Un ufano maullido a mis espaldas captó mi atención. Me volví hacia él. Traidor. Polilla en su postura delatora de quietud y mirada profunda. Alzaba la pierna y se acariciaba las pezuñas con el hocico. Como el que se lava las manos de sangre después de un crimen. Se acercaba a mí ronroneando altaneramente en torno a mis piernas. Mi destino desmembrado en las zarpas de mi viejo gato romano.
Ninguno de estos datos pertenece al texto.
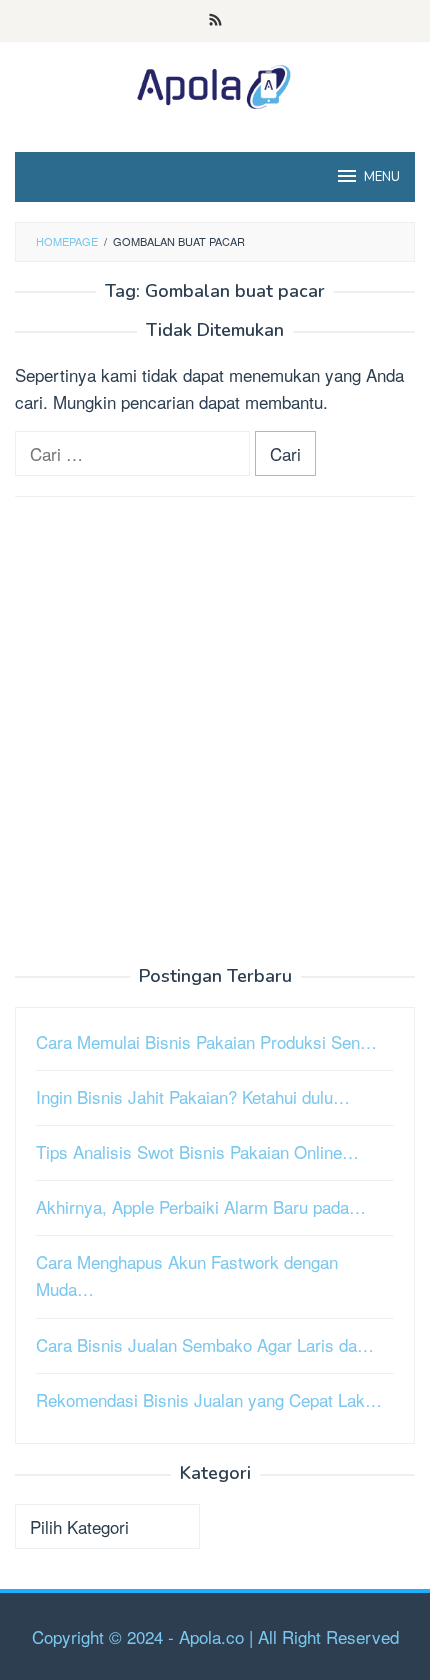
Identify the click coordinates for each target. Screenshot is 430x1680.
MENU (382, 177)
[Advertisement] (215, 732)
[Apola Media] (215, 83)
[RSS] (215, 21)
Grité, lloré, me arrodillé sobre mi verdugo. Polilla lamiendo mis lágrimas. Polilla enrollando su rabo en torno a mi cuello. Polilla enarbolando el estandarte de mi derrota. Pellizqué a Polilla, me pellizqué. Cerré los ojos y los abrí. Me pellizqué otra vez. Pero ante los destrozados vestigios de lo que fuera un glorioso minúsculo arco de medio punto, se revelaba una única y genuina realidad, de nuevo a solas Polilla y yo.